There were indentured servants who traveled with the first British settlers. They were willing to work 4-7 years without pay in order to get a ticket to the American Colonies and the New World. There were even 50,000 convicts you were relocated from English jails to the New World.

By the mid-1700s the British colonies had become the most successful ones in North America. One drawback for the Old World was that several skilled laborers were leaving for the Americas. Some English politicians wanted to ban all immigration to the Americas but it was already very popular among Europeans who were looking for a better life.

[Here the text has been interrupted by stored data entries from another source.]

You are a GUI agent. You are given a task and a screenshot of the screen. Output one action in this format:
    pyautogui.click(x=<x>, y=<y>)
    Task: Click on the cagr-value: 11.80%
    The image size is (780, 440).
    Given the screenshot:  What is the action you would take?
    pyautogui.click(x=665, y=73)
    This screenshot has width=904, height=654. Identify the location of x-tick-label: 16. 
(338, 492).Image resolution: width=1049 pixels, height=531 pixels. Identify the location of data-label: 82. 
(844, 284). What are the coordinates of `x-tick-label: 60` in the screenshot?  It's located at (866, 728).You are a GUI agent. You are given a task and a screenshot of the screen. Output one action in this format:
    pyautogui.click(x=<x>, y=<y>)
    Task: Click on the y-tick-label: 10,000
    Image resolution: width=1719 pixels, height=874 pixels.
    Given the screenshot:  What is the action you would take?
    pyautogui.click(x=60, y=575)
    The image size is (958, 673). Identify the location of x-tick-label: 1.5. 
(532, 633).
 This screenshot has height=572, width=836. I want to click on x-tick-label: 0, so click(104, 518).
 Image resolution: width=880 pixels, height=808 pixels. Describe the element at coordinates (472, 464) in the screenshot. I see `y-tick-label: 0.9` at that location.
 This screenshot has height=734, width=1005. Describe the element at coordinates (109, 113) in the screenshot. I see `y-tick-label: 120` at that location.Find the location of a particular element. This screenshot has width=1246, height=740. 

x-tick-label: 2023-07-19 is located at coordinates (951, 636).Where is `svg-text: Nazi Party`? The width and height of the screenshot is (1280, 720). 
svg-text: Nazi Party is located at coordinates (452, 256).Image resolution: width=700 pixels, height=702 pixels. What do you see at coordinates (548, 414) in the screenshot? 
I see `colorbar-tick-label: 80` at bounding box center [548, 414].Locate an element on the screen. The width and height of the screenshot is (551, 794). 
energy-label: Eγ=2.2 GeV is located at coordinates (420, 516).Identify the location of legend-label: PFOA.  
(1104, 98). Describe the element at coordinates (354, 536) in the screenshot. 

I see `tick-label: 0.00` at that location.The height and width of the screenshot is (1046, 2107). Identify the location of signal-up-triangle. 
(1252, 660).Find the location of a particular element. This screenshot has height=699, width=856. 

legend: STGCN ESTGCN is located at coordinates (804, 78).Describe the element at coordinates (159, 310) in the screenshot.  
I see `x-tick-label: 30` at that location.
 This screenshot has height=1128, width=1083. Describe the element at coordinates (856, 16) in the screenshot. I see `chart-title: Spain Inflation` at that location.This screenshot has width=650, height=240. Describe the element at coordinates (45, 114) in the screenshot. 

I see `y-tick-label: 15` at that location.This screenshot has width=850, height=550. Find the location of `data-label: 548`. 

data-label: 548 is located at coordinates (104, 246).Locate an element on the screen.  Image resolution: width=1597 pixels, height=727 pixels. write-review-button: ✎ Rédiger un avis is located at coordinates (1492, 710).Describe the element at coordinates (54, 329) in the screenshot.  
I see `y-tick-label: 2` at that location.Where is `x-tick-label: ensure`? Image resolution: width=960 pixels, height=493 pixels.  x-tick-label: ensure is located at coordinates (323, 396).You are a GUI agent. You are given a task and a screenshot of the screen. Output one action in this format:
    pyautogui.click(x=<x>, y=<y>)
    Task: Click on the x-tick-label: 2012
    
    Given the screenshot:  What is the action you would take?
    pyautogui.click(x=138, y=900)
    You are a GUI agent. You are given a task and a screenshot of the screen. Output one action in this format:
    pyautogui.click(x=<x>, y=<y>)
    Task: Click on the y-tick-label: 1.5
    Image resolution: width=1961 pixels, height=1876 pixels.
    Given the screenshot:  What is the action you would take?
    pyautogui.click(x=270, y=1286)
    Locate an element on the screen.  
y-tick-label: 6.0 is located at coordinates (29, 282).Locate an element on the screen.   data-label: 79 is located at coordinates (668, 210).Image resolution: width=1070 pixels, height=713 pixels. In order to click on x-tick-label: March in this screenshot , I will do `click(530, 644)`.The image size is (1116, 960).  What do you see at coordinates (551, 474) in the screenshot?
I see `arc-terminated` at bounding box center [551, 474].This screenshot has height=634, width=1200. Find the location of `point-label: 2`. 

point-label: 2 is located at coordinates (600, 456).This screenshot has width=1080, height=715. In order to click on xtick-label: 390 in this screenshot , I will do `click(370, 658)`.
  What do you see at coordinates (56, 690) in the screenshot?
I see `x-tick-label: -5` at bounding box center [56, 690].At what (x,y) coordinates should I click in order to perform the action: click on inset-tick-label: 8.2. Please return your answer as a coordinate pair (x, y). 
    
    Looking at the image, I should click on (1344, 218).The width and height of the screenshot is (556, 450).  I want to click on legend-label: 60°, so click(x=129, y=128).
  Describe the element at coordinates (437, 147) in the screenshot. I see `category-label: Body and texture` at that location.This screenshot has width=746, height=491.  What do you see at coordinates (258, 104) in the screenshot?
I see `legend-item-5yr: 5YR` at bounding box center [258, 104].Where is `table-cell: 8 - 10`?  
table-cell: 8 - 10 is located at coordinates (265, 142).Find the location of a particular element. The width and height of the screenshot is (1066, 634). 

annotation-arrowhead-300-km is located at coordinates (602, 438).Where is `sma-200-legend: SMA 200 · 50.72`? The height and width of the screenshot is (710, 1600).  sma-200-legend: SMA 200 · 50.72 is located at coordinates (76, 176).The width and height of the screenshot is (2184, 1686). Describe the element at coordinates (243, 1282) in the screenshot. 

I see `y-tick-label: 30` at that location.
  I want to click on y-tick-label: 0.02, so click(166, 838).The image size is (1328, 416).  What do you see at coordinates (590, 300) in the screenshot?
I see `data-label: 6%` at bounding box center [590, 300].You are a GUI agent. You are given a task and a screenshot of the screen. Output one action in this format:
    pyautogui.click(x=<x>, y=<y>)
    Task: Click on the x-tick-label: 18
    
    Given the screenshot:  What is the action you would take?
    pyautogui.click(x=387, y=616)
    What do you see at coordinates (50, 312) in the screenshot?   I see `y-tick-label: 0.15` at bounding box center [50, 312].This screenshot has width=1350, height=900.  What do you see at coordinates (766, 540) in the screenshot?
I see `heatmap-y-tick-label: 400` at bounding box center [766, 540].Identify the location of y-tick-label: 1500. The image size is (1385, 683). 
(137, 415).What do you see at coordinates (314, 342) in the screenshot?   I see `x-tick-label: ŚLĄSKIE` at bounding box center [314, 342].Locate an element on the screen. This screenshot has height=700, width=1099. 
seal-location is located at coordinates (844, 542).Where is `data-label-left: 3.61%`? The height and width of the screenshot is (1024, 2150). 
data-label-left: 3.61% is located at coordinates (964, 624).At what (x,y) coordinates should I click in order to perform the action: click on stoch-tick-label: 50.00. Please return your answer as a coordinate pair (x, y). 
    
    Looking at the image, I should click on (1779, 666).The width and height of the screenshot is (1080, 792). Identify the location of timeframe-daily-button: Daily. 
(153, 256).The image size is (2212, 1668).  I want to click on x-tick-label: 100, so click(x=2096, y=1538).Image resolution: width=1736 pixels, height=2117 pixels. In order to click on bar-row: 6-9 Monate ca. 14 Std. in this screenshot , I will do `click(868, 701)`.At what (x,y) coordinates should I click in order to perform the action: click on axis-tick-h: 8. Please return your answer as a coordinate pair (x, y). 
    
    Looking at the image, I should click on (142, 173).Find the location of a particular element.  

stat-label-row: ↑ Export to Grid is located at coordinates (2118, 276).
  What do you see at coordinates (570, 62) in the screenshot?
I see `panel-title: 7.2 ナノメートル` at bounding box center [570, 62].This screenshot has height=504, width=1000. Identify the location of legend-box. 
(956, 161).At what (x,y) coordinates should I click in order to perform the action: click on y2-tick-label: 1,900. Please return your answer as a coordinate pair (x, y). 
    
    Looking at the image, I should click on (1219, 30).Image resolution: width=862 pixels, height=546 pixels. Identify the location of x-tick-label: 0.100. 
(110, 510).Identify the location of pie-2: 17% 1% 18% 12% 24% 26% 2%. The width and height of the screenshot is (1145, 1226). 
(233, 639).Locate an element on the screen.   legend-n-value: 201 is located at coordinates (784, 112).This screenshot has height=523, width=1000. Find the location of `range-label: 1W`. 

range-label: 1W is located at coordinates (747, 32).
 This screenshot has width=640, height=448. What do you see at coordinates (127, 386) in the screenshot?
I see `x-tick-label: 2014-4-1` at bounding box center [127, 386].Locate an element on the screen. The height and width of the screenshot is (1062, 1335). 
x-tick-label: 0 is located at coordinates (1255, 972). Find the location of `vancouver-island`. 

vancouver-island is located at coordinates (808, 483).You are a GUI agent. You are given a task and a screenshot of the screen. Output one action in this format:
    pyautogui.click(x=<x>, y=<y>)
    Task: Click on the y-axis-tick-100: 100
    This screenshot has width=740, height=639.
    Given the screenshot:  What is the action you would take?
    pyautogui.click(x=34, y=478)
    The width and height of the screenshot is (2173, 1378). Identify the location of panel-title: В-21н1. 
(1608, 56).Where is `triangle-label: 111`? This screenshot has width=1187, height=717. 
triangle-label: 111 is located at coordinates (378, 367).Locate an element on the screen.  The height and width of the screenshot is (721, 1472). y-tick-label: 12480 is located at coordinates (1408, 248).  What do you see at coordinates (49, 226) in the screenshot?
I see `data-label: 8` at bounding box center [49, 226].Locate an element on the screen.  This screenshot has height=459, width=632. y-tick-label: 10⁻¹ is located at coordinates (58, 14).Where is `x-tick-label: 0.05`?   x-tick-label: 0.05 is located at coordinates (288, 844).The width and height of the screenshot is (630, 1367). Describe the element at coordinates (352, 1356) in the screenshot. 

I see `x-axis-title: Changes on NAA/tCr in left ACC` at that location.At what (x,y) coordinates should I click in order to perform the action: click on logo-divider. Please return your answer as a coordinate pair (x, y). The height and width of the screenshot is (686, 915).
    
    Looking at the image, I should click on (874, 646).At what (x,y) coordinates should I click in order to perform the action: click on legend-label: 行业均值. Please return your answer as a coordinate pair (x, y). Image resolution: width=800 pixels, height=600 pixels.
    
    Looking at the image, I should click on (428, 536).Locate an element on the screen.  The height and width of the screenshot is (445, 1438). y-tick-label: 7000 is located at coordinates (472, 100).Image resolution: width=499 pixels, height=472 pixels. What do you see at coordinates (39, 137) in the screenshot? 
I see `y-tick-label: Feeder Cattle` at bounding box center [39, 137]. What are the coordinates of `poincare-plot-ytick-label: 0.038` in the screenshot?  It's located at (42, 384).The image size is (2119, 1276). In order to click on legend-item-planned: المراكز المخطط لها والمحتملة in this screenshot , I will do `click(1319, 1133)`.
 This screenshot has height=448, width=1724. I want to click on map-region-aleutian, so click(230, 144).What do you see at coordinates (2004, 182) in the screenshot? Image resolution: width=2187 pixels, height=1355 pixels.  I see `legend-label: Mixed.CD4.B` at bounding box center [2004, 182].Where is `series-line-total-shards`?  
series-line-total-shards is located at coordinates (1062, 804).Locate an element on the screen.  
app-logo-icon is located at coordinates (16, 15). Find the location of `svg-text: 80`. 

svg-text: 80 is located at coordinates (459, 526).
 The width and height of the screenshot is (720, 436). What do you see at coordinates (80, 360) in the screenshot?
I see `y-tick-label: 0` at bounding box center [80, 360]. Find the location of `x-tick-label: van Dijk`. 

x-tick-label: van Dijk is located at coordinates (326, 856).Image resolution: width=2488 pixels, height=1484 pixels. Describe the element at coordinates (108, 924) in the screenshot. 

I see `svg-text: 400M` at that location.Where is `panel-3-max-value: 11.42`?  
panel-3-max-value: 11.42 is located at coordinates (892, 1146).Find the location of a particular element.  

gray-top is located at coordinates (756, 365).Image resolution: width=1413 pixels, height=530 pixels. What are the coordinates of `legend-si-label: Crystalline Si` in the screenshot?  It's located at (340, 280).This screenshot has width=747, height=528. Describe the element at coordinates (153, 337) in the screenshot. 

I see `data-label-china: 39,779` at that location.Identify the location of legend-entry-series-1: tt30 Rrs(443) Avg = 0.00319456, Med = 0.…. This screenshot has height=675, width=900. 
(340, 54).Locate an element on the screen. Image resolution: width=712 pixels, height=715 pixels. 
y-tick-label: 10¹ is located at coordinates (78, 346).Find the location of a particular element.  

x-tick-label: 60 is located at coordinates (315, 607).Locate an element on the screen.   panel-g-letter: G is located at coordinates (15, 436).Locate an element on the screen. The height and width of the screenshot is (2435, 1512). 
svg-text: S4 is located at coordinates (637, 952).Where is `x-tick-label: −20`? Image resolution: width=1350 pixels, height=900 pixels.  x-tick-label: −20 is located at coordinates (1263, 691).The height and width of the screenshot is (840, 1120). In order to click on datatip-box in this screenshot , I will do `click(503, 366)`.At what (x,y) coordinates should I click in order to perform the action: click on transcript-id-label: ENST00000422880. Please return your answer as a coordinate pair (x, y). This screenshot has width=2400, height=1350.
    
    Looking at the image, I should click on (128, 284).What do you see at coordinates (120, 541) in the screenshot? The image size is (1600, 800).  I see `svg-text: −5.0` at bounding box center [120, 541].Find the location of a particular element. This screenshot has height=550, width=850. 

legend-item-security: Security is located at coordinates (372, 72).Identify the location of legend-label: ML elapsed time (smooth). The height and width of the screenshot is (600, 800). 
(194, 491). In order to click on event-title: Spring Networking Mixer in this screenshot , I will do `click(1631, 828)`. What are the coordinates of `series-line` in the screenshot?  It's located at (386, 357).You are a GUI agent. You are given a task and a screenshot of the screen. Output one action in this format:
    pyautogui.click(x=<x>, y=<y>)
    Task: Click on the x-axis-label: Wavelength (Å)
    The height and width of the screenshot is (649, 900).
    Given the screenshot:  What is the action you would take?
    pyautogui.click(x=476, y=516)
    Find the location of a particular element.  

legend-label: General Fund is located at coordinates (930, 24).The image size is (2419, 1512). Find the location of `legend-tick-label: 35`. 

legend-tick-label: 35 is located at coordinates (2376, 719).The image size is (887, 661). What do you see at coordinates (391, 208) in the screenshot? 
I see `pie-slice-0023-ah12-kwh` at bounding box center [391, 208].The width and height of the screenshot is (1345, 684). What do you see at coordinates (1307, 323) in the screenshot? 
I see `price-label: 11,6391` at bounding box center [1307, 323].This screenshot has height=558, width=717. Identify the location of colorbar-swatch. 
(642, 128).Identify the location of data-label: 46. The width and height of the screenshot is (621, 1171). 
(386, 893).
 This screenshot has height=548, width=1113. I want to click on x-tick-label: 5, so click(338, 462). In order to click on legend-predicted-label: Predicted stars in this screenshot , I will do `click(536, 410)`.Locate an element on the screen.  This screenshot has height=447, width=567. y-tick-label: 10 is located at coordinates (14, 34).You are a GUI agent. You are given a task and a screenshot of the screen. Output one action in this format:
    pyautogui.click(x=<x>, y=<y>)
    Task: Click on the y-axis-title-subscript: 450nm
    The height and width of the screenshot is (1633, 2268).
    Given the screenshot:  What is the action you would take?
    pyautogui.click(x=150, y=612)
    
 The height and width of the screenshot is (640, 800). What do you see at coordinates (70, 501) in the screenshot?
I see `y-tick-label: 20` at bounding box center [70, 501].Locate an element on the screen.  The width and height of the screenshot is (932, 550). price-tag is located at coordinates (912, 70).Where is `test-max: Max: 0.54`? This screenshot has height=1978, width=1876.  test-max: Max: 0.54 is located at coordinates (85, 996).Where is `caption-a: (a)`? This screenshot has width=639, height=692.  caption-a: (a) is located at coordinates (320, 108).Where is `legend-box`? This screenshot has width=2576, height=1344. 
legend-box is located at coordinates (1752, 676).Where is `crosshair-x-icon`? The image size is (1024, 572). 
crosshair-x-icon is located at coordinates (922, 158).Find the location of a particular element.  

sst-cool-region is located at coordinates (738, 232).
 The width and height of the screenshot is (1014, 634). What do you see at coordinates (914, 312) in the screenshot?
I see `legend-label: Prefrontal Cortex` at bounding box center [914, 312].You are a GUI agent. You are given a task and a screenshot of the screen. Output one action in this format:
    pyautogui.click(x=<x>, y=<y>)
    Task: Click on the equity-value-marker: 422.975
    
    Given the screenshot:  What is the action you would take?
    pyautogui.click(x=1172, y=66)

The United States earned its freedom from England in 1776. In a short time, the young country had started to become a place where many Europeans wanted to move to in order to have more political and religious freedoms. In fact, they’re still some of the main reasons people throughout the world still want to move to the US today.

The first US Congresses couldn’t do very much to affect immigration since the states had the power to handle the issue. However, Congress banned the slave trade following 1808 and also set rules for US naturalization.

The US Congress passed the nation’s first naturalization Act in 1790. It stated that any “alien” who was defined as a free white person, could become a US citizen. Immigration to the US was low during the first years of the country. An average of 6,000 people moved to the US every year. This figure increased later as time continued and is significantly higher today.